Parenting With Slovie Jungreis Wolff

Do you feel cramped living in your current abode? How about moving to a spacious detached house—a caravan of your own?
A little background: Meitzad, also known as Asfar, was established almost 40 years ago in Gush Etzion in the eastern Judaean Mountains by the Diaspora Yeshiva and is currently home to around 150 chareidi families. As soon as I heard that its residents live in caravans—the Israeli vernacular for prefab trailers— I wanted to see the place for myself. I had a lot of questions. Could caravans be a solution for young couples? (Spoiler alert: The answer is unlikely to be what you expect.) How long can a growing family really live in a caravan?
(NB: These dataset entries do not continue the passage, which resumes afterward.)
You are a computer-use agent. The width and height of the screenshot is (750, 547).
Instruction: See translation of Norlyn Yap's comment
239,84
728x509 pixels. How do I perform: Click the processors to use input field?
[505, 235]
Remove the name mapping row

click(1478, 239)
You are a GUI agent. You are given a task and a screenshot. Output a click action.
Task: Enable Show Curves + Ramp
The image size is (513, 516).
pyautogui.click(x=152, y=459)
(Okay, no need to reveal all the answers upfront; we’ll leave a few surprises for later.) Just stay with me. It’s going to be quite an eye-opener.

When is a caravan not a caravan?
I arrive at Meitzad. Let me begin by describing the community in general:
Again, I was pleasantly surprised. The caravan to my right could have been described as a pretty and spacious house. Rachel is a young kollel wife and mother of two who moved to Meitzad due to the housing solution it presented. She showed me her home. It was hard to tell that it’s a caravan; it’s more like a small and very charming, detached house, 70 square meters, approximately 750 square feet.
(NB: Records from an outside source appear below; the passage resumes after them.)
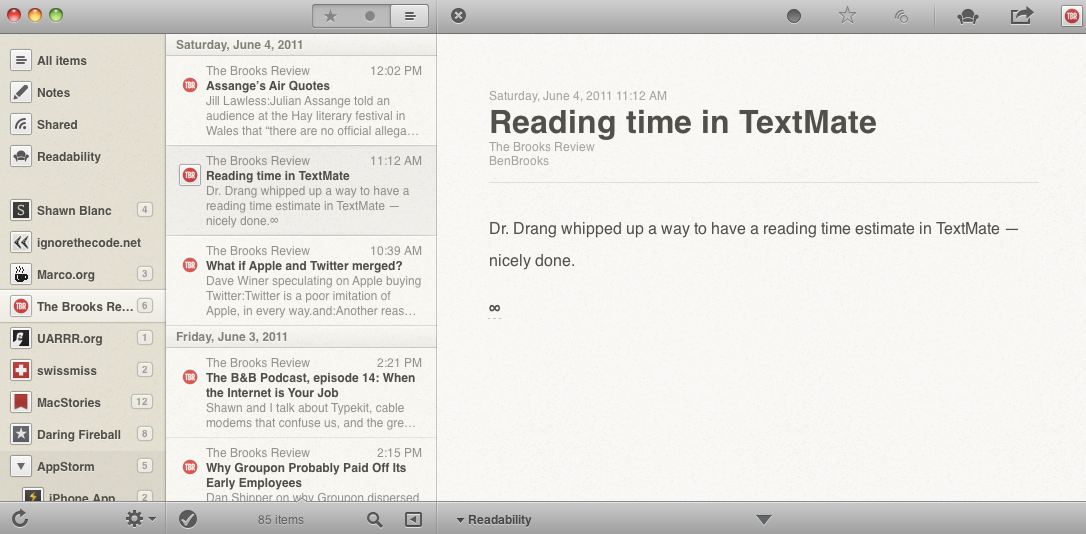Screen dimensions: 1086x534
Task: Open the Reading time in TextMate headline
Action: (x=682, y=122)
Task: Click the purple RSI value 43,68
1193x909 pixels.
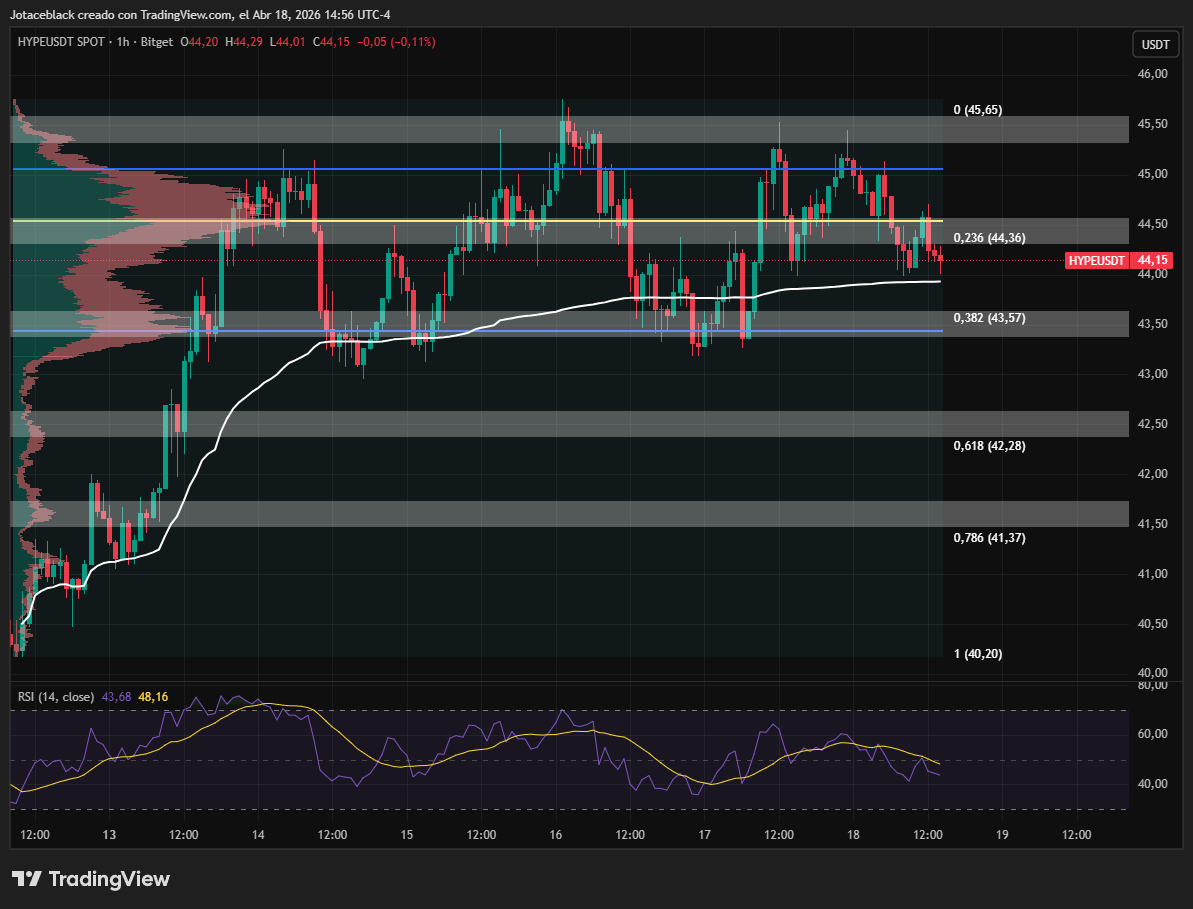Action: (x=116, y=697)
Update: A new caravan in today’s day and age doesn’t look any different from a cute little house.
“It’s so nice!” I exclaim, looking at the shiny marble floor, ceramic tiles and fully-equipped kitchen. “Thanks,” she says, inviting me in. Rachel gives me a quick tour and then takes me all the way down to the end of the lot. “Take a look at that view. That’s what I wake up to every morning.”
It’s not something you can describe in words. You have to see it for yourself and breathe it in. It’s where the sky meets the Earth against a backdrop of mountains and wild open space, and on the horizon you can see the Dead Sea sparkling in the sunlight.
“Wow! The air is amazing!” I offer, having just come from sweltering Jerusalem.
“Meitzad is situated on a high peak, 937 meters [3,075 feet] above sea level,” she tells me. “There is always a pleasant breeze.”
“Okay, tell me something less positive,” I suggest.
“Well, there isn’t a huge distance between the caravans. When someone walks down the nearby path, it almost feels as if he’s in my house. Aside from that, the bus service is infrequent. The timetable isn’t that bad when you take into consideration that there aren’t that many of us, but the people here need to make their plans around that schedule. Meitzad is not like Jerusalem, where there’s a bus arriving every ten minutes.”
“I see what you mean,” I tell her. “I came here on the 9:13 bus, and the next one back leaves at 1:50 p.m.”
“A lot of people here have cars but right now we don’t have one. I have a doctor’s appointment in Efrat for my younger child that I’ve been pushing off for a month. There’s a Leumit health clinic here, but I belong to Clalit, which means that I have to travel to Efrat. If we had a car, it would take me only five minutes to get there. By the way, the Meuhedet health fund is supposed to be opening a clinic in Meitzad in the near future.”